I smiled. Her light tone did not deceive me as to the anxiety underlying all this; but it was not in my plan to betray my powers of penetration. I preferred that she should think me her dupe.

"Oh," I returned, as ingenuously as if I had never had a suspicious thought, "I do not find it difficult to weave a tale. Of course such a story could not be true. Why, I should be afraid to stay in the inn myself if it were. I could never abide anything mysterious. Everything with me must be as open as the day."

"And with me," she laughed; but there was a false note in her mirth, though I did not appear to notice it. "I did not suppose the story was real, but I thought you must have some old tradition to found it upon; some old wife's tale or some secret history which is a part and parcel of the house, and came to you with it."

But I shook my head, still smiling, and answered, quite at my ease:

"No old wife's tale that I have ever heard amounts to much. I can make up a better story any day than those which come down with a house like this. It was all the work of my imagination, I assure you. I tried to please them, and I hope I did it."
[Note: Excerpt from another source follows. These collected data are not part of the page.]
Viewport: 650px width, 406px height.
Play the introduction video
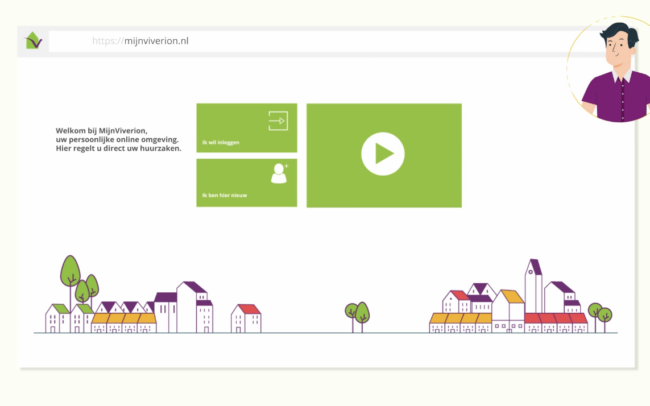click(x=383, y=155)
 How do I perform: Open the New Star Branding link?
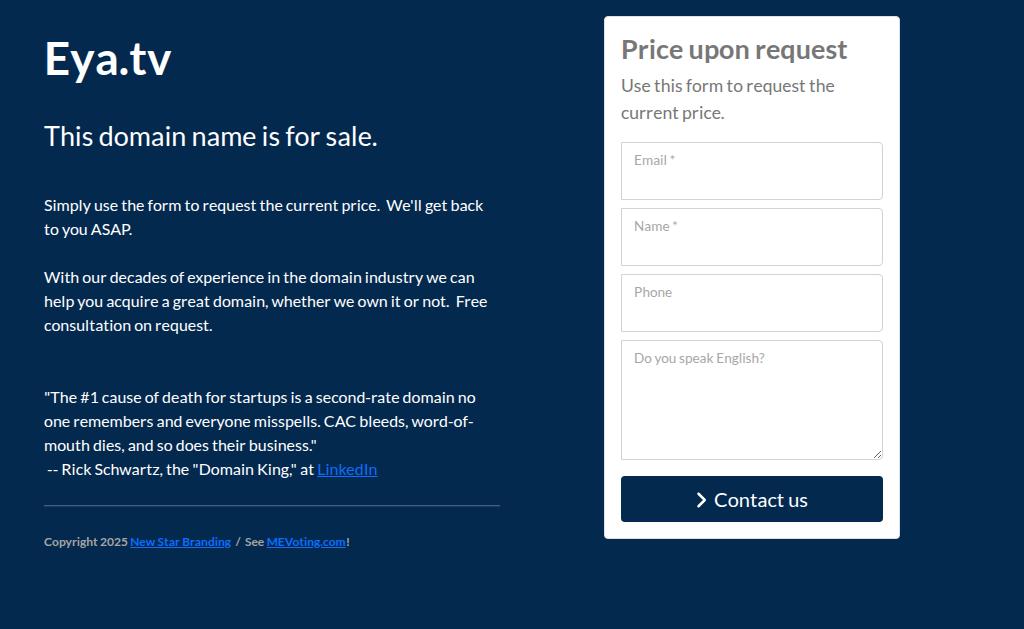[180, 542]
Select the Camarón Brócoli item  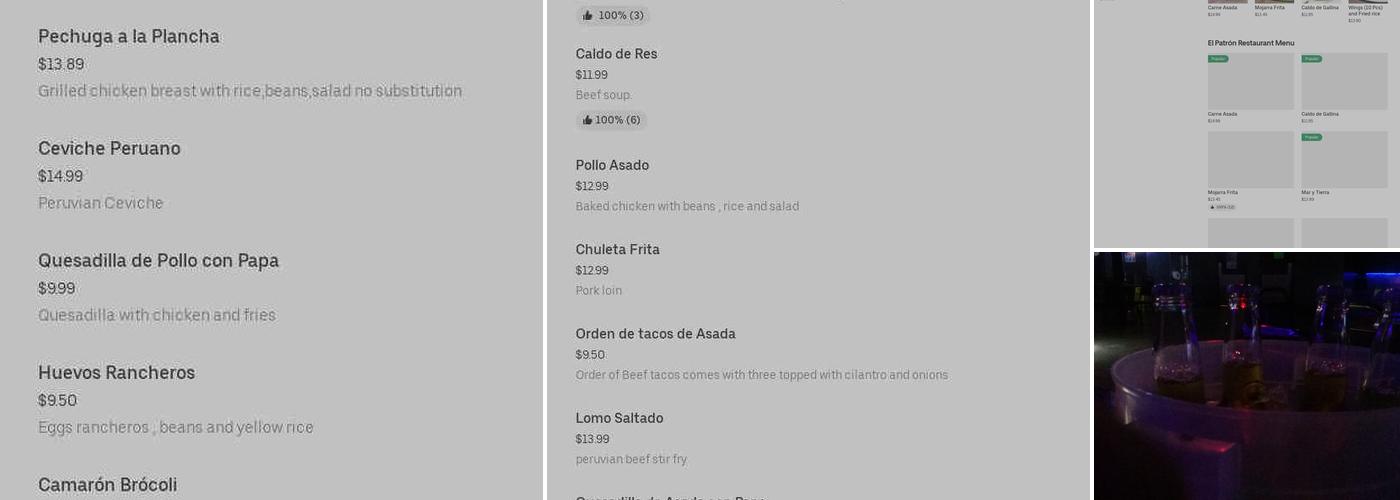[x=107, y=485]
Her face changed at once. It was as if a black veil had been drawn away from it.

"My daughter will be so relieved," she affirmed. "I don't mind such lugubrious tales myself, but she is young and sensitive, and so tender-hearted. I am sure I thank you, Mrs. Truax, for your consideration, and beg leave to wish you a good-night."

I returned her civility, and we passed into our several rooms. Would I could know with what thoughts, for my own were as much a mystery to me as were hers.


October 9, 1791.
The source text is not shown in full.